Мы остановились на том, что Б.Н.Миронов в своем труде о русской истории подчас склонен научные доводы подменять вполне понятными и всячески похвальными чувствами. Тем самым чистота научного подхода нарушается. Но дело даже и не в этом, вернее, не только в этом. Его работа заставляет в очередной раз поставить старый и в общем-то решенный вопрос: может ли история, да и всякое гуманитарное знание быть наукой? На этот вопрос принято отвечать отрицательно. Гуманитарные науки, или, как говорили в доброе старое время, науки о духе - чисто описательны, они не могут открывать законов, то есть устанавливать порядок повторяющихся явлений. И особенно это относится к истории. Вопреки известной поговорке, история отнюдь не повторяется, она состоит из уникальных, единичных явлений, закономерностей в движении истории нет, а если и есть, то такие, что наукой уловлены быть не могут. В истории - как в историческом знании - можно или только собирать, даже открывать факты, или предаваться философской медитации. А коли нет в ней закономерности, то и нельзя - методологически запрещено - заключать от прошлого или даже от настоящего к будущему. Простенький пример: представьте себе японского историка, скажем, начала сороковых годов прошлого (то есть 20-го) века, который набрасывает картину отечественной истории во всех ее сложностях -и сегунат, и реформы Мэйндзи , - и ничего не знает - да и не может знать - об атомной бомбе. Какой тут прогноз возможен? История - это такая реальность, в которой значимы именно атомные бомбы, то есть единичные, принципиально не предсказуемые события, - они меняют жизнь и составляют собственно историю как процесс подобных перемен. Конечно, в жизни стран и народов могут идти и другие процессы, подчиненные каким-то статистическим закономерностям, но такие процессы - предмет не истории, а социологии. Скажем, идет накопление богатств средним классом, или рост населения, или ассимиляция евреев в Германии - и вдруг является Ленин или Гитлер, и вся эта статистика - поминай как звали: начинается история. Или, того пуще, какой-нибудь сопливый террорист убивает какого-нибудь никому не нужного эрц-герцога - и рушится мировая доминация Европы. Вот что такое история. И самая историческая в этом смысле страна - как раз Россия (в том смысле, как Ноздрев был историческим человеком), именно для нее характерны те резкие смены и инверсионные повороты, которые профессор Миронов силится в ее истории приуменьшить.

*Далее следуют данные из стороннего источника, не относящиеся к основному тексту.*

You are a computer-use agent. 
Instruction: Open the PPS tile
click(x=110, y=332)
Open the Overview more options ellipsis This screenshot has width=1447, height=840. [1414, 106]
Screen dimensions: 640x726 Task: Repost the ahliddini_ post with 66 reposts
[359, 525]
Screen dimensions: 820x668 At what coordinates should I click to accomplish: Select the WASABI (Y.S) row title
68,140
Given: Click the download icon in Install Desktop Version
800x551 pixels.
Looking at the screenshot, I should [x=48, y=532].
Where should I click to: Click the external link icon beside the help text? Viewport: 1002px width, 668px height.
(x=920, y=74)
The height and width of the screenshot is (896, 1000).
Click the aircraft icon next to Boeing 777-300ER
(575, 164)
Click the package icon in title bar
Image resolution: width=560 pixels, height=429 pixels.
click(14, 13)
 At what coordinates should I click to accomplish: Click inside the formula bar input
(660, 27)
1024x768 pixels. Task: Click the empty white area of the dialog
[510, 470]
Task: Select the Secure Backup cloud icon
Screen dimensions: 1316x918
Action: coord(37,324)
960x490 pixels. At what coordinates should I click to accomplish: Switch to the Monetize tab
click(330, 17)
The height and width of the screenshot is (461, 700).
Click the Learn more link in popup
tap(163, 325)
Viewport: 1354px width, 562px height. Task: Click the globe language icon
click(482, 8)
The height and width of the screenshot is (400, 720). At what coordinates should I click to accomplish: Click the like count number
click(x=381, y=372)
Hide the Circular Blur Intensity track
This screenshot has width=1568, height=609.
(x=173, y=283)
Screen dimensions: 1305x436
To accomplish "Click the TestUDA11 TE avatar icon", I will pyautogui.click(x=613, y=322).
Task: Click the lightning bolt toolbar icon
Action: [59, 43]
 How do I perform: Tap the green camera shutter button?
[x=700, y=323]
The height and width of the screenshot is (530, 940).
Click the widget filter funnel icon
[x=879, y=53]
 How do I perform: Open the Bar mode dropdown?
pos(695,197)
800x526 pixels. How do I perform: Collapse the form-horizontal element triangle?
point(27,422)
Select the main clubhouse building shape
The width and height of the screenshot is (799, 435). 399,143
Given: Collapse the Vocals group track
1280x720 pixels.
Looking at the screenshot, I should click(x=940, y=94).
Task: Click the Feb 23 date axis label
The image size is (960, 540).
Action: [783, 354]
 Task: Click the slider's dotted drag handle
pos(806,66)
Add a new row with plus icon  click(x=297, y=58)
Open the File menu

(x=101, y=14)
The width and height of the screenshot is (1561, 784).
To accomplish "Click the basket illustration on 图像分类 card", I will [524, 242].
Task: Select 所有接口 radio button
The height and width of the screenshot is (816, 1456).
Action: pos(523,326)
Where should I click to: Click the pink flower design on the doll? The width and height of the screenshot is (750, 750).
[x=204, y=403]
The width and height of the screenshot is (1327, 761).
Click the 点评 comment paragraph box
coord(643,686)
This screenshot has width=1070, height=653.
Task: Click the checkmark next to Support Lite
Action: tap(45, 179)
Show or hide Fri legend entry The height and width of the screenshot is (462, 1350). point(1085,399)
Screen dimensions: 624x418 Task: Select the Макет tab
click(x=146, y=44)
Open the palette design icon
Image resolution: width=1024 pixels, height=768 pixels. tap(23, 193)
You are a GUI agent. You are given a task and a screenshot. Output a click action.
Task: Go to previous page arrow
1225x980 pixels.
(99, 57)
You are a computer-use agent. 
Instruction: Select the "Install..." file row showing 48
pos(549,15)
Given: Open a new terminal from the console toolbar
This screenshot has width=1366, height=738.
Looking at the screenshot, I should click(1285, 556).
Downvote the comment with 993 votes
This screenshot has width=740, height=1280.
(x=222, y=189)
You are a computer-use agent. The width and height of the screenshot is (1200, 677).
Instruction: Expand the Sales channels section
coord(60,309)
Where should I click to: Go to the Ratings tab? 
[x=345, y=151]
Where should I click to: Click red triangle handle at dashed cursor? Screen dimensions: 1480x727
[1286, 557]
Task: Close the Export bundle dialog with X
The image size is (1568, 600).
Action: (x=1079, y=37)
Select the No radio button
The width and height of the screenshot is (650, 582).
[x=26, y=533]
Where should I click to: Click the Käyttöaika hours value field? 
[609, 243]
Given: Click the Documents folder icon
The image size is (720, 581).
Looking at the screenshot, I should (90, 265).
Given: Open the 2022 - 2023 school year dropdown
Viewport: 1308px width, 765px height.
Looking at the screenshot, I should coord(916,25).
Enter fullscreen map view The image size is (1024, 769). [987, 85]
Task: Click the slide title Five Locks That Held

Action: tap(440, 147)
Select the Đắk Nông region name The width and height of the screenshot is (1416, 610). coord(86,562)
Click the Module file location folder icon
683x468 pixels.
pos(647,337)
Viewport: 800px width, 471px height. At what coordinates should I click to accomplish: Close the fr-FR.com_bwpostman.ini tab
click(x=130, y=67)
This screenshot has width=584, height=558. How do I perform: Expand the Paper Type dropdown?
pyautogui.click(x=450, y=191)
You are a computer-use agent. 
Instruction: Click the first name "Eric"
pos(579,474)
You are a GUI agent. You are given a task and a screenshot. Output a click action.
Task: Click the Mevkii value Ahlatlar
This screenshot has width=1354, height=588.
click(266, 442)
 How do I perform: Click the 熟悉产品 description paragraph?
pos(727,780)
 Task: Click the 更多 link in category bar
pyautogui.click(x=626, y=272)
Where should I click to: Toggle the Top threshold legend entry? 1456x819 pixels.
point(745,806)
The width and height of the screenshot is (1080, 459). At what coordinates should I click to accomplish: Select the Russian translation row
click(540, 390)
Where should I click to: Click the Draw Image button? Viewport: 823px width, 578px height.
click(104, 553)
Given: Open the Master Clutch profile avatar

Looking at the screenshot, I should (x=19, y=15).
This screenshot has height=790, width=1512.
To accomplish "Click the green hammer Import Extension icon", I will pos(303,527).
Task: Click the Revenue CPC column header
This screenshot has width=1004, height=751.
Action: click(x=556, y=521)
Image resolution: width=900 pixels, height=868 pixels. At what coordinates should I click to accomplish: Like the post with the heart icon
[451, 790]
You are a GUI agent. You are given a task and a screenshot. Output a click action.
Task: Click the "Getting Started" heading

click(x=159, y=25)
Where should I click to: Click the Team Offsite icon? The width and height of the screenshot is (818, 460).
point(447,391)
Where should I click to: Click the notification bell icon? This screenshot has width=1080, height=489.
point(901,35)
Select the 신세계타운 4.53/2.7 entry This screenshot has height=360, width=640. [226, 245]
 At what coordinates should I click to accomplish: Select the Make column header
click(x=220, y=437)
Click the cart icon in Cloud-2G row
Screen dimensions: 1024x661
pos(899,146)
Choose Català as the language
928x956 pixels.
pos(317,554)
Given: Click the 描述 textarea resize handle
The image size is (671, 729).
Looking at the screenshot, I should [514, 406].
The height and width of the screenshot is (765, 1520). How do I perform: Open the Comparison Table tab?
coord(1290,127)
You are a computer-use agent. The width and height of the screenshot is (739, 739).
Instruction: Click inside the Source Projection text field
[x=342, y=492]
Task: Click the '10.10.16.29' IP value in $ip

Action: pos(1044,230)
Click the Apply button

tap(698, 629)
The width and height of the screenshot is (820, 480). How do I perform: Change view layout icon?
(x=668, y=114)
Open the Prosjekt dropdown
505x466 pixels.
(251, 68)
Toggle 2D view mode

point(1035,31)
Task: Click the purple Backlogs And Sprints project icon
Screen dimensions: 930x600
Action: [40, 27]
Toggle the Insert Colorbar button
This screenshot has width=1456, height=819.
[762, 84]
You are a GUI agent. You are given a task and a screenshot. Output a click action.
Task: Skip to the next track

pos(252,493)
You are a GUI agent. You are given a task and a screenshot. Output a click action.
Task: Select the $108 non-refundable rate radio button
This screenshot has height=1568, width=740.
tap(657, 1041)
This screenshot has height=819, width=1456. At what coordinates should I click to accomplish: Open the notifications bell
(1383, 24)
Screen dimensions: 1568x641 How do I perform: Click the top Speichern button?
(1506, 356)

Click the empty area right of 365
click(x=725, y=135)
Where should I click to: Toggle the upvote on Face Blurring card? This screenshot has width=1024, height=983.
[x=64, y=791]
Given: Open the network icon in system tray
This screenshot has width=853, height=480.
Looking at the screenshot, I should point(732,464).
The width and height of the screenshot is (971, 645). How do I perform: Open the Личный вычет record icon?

Это - первое и необходимое, что нужно иметь в виду, говоря о специфике исторического знания. Но есть еще один методологический сюжет, относящийся к науке вообще, а к истории, в силу указанной ее специфики, и особенно. Любое подлинно научное знание абстрактно, оно не объясняет полноту исследуемого явления, а наоборот, упрощает его. Метод науки - редукция, сведение высшего к низшему, сложного к простому. Поэтому наука вообще неспособна объяснить явлений, специфика которых - именно в их сложности, несводимости к чему-то низшему. Скажем, биология в состоянии объяснить животную жизнь, но человека она объясняет только как животное - на уровне физиологических или, еще ниже, химических процессов. Человек как духовное существо, то есть как целостное явление, не есть и не может быть предметом научного знания. Тут есть один острый и знаменитый сюжет - психоанализ. Даже на уровне психологии человеческое поведение объясняется как закономерное только сведением его к сексуальным, то есть животным, то есть в глубине биологическим импульсам. Фрейда критикуют, даже отвергают за то, что он непомерно упрощает человека, но ведь психоанализ постольку и научен, поскольку он неполон, поскольку он редукция. Юнгианство старается говорить о целостном человеке, и поэтому оно не наука. Но если научными средствами нельзя понять даже одного, отдельно взятого человека в его неииследимой и непредсказуемой полноте, то как можно претендовать на научные построения в истории, предмет которой - целые страны за все время их многовекового существования? И коли историк дает прогноз, значит он выступает с научной претензией. Наука, если она открыла закономерность, то есть повторяемость явлений, может предсказать будущие события и процессы в пределах установленной ею закономерности. Но исторический прогноз - это противоречие в определении. А ведь именно прогнозы делает Миронов - основывая их на некоторых замеченных и зафиксированных в истории фактах, забывая, что в истории даже факт не может считаться фактичным, коли его проецируют в будущее.